In contrast, a March 2007 study in the Journal of the American Medical Association (JAMA) found no mortality benefit from CT-based lung cancer screening. 3,200 current or former smokers were screened for 4 years and offered 3 or 4 CT scans. Lung cancer diagnoses were 3 times as high, and surgeries were 10 times as high, as predicted by a model, but there were no significant differences between observed and expected numbers of advanced cancers or deaths. Additional controversy arose after a 2008 New York Times reported that the 2006, pro-CT scan study in the New England Journal of Medicine had been funded indirectly by the parent company of the Liggett Group, a tobacco company.

The National Cancer Institute funded a $300m study, the National Lung Screening Trial (NLST), which began in 2002, to compare the effectiveness of CT scan screening versus X-ray screening. This study, too, raised concern in the media over potential conflicts of interest related to the tobacco company, although this time on the contra-CT scan side: on October 8, 2007, the Wall Street Journal reported that at least two lead investigators of the study had conflicts of interest arising from their serving as paid, expert defense witnesses for the tobacco industry – one of them had given testimony asserting that promoting CT screening was "reckless or irresponsible", and another had provided an expert report warning that CT screening "may do more harm than good."

The National Cancer Institute' National Lung Screening Trial involved over 53,000 former and current heavy smokers aged 55 to 74, who either received three CT scans or three X-rays annually. Deaths in either group were then logged for up to five years. As of October 2010, 354 people in the CT scan group had died from lung cancer, versus 442 people in the X-ray group; in other words, deaths in the CT scan group of patients were 20.3% lower than in the X-ray group. The study's review board concluded that this difference was statistically significant and recommended terminating the study. The director of the National Cancer Institute's director, Harold Varmus, said that early analysis results appeared to indicate that CT scans detected more lung cancers, at an earlier and more treatable stage, and that CT scans could therefore somewhat reduce the number of deaths in patients at high risk of lung cancer. 

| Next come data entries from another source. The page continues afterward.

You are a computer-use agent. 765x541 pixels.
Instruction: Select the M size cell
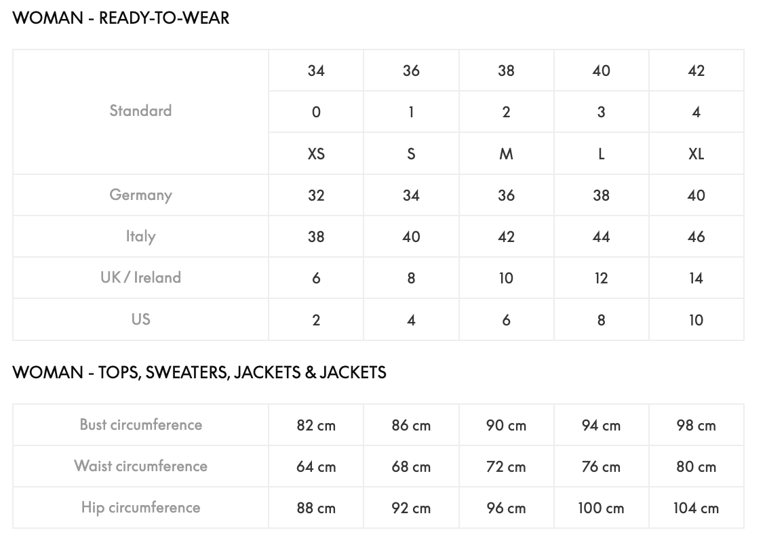click(506, 154)
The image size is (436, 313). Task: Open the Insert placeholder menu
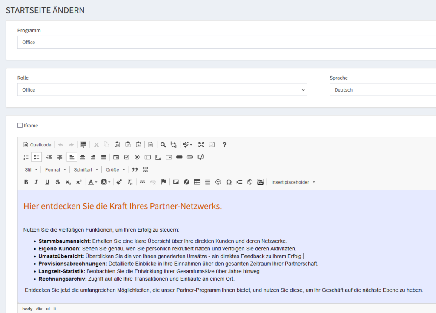click(x=293, y=182)
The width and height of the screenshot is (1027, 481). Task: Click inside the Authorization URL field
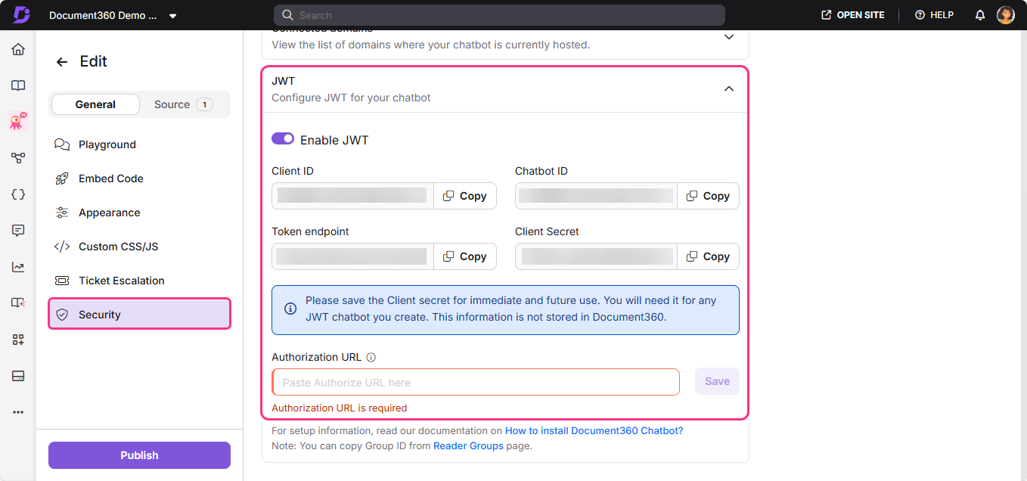[x=476, y=381]
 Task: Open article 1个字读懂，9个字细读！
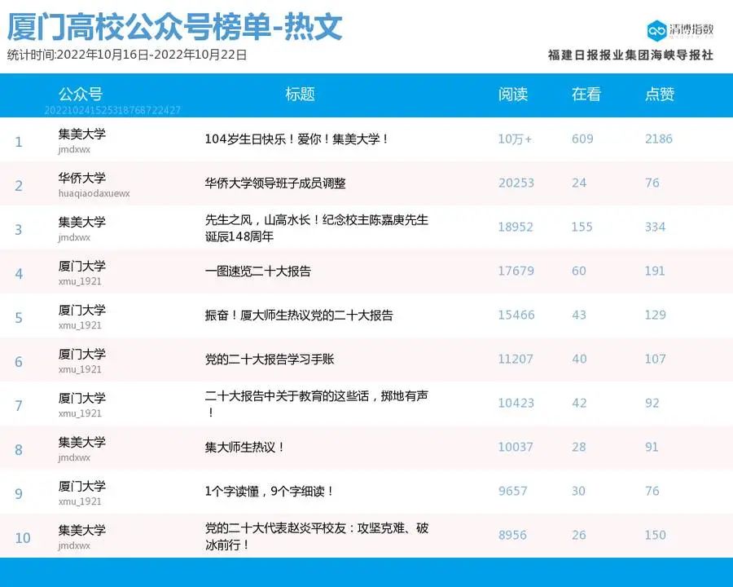tap(270, 492)
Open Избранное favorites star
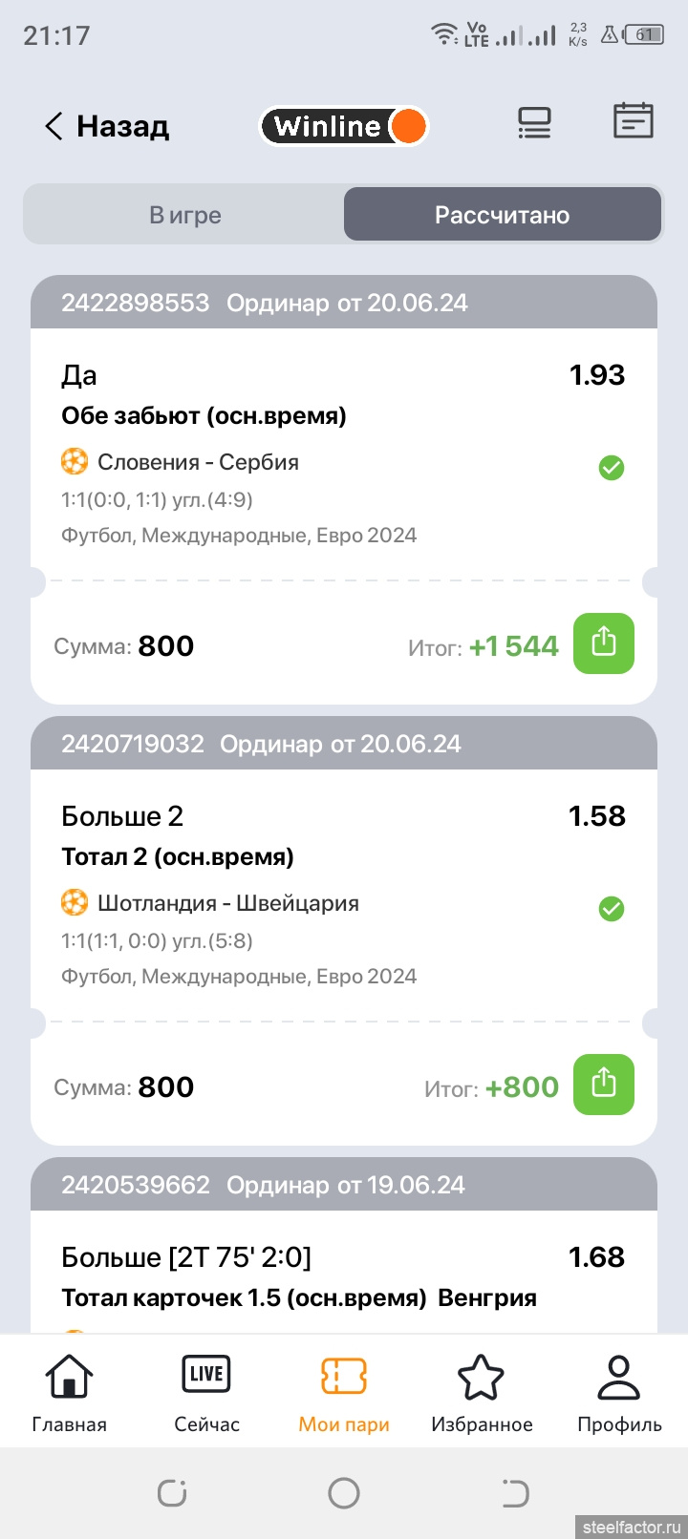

Researchers associated with the study cautioned that the preliminary results did not constitute sufficient grounds to make the general public undergo CT scans and that further research and analysis of the data was necessary. The benefits of screening would have to be balanced against the risks associated with false positives – suspicious CT scan findings that in the end prove not to be cancer-related – and there is as yet no data showing how CT scan screening would benefit other sections of the population, such as people who had only smoked for shorter periods of time. 

Other methods
An inexpensive and quick breath test involving exhaled breath condensate has shown promising results.